YOUR OBJECTIVE
Identify each line of the material below that contains the word "avatar" and copy those lines. Case counts, so match only that exact capitalization.

ENTRIES SUPPLIED
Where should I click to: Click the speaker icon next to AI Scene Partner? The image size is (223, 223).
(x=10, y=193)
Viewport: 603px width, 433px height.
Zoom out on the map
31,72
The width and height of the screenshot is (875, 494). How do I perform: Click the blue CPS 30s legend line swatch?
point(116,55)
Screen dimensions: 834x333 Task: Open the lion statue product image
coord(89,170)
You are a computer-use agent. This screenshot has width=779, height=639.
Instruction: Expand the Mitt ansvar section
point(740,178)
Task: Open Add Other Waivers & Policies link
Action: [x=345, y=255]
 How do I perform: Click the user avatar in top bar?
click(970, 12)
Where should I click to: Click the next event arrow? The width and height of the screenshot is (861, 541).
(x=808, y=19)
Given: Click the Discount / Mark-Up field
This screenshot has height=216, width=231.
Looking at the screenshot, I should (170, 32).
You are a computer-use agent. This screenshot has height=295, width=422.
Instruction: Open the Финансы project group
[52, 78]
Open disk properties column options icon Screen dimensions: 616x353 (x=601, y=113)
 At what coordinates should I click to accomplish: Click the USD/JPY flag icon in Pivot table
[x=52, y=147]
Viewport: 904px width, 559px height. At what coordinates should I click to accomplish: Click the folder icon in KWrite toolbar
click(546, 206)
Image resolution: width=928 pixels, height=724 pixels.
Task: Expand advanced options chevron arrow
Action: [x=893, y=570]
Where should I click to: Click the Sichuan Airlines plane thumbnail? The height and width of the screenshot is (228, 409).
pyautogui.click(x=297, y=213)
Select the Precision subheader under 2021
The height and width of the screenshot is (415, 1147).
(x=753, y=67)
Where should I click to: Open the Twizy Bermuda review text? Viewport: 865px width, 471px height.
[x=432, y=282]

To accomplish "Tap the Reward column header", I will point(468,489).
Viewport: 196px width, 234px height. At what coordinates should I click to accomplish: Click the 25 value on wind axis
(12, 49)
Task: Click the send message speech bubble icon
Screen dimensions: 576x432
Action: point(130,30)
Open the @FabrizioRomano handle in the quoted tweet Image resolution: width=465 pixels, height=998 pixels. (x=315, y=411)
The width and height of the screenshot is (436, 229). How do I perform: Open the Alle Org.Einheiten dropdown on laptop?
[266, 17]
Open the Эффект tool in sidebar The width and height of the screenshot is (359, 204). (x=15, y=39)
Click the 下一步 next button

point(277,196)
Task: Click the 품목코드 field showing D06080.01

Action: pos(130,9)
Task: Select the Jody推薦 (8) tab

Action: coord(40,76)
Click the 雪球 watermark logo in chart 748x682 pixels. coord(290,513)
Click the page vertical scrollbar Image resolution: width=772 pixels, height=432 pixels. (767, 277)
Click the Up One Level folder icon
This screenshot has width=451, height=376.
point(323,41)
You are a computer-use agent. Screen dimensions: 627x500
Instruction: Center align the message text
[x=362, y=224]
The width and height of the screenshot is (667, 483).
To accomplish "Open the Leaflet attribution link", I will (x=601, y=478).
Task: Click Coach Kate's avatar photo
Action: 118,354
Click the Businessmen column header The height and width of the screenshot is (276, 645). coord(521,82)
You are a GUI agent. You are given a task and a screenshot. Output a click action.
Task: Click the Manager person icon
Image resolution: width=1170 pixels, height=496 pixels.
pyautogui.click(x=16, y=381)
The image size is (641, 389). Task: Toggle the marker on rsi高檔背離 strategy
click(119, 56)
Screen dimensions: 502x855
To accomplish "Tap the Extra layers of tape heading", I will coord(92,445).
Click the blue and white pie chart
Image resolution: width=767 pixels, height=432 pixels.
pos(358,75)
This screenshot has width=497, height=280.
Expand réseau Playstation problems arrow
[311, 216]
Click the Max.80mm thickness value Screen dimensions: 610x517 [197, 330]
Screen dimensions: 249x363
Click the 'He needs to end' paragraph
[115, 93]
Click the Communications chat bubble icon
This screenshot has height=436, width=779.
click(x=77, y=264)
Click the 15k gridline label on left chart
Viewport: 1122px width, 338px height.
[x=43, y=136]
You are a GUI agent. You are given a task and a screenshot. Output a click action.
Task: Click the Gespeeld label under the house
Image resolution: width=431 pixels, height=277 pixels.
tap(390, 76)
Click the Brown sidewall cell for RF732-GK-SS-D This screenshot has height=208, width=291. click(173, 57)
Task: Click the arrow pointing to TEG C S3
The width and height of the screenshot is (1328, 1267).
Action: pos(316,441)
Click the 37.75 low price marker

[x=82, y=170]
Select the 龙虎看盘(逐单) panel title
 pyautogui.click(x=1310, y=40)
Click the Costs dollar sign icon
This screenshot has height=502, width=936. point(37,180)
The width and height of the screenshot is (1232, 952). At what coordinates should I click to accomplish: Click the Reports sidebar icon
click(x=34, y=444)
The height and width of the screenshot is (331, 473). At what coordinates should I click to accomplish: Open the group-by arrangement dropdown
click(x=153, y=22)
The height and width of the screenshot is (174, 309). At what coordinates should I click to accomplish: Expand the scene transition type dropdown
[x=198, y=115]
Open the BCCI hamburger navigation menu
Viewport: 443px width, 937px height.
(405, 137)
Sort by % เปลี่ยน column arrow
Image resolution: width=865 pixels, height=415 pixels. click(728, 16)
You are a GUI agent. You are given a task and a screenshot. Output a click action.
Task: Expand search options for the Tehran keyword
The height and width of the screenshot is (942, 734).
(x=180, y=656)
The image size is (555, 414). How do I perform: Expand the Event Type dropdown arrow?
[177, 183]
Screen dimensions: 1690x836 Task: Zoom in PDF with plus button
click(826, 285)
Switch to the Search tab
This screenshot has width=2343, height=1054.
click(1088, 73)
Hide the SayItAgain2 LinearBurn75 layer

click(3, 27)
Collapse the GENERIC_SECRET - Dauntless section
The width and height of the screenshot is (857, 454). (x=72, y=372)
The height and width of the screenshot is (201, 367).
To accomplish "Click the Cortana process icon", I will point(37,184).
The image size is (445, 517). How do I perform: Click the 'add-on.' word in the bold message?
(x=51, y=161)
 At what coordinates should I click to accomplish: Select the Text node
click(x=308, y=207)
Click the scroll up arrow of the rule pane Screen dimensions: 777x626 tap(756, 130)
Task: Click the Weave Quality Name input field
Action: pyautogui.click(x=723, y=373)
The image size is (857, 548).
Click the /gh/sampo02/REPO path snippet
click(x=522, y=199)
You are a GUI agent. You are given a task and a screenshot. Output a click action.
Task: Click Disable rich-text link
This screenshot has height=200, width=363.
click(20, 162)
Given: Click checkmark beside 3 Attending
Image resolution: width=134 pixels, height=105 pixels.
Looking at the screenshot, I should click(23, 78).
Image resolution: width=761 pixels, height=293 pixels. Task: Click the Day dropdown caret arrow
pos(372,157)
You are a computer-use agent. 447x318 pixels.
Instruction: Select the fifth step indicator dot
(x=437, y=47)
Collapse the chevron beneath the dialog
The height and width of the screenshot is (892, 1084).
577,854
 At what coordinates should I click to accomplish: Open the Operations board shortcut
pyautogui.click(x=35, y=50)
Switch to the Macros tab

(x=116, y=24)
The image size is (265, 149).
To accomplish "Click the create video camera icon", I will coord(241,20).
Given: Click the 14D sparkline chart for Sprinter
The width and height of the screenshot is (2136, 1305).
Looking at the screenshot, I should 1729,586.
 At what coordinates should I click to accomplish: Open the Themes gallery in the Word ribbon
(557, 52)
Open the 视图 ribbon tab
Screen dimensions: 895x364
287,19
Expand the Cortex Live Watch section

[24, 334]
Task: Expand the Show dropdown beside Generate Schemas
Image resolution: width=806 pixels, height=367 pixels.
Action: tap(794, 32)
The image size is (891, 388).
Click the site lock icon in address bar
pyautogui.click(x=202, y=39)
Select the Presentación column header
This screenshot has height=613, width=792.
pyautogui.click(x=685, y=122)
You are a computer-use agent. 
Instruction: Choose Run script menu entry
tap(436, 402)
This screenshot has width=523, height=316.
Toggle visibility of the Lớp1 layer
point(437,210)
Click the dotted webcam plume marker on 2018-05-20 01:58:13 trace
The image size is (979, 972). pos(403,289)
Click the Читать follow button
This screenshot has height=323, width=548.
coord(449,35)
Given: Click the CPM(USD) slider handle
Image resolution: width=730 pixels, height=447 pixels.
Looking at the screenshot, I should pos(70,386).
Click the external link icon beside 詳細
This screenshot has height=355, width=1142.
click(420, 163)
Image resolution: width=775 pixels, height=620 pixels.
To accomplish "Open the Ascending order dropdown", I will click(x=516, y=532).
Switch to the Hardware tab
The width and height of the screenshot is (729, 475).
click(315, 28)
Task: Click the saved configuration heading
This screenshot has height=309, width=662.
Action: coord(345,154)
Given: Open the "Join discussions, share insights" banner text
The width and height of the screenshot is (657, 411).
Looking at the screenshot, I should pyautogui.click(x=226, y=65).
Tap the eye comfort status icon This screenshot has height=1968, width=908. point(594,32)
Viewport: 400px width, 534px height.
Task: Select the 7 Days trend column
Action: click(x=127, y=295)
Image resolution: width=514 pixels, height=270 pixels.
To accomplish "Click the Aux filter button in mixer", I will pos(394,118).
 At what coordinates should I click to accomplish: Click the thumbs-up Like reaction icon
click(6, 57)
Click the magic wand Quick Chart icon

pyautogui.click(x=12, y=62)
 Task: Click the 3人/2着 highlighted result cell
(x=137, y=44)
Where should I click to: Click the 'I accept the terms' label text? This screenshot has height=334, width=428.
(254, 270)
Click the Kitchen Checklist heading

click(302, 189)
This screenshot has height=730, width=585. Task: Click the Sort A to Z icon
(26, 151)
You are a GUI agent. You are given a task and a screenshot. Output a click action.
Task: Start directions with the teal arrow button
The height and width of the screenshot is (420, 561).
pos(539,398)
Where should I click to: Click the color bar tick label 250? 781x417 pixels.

WRITTEN RESPONSE
 How do I perform: Click the user avatar in top bar?
Task: Click Coach Kate's avatar photo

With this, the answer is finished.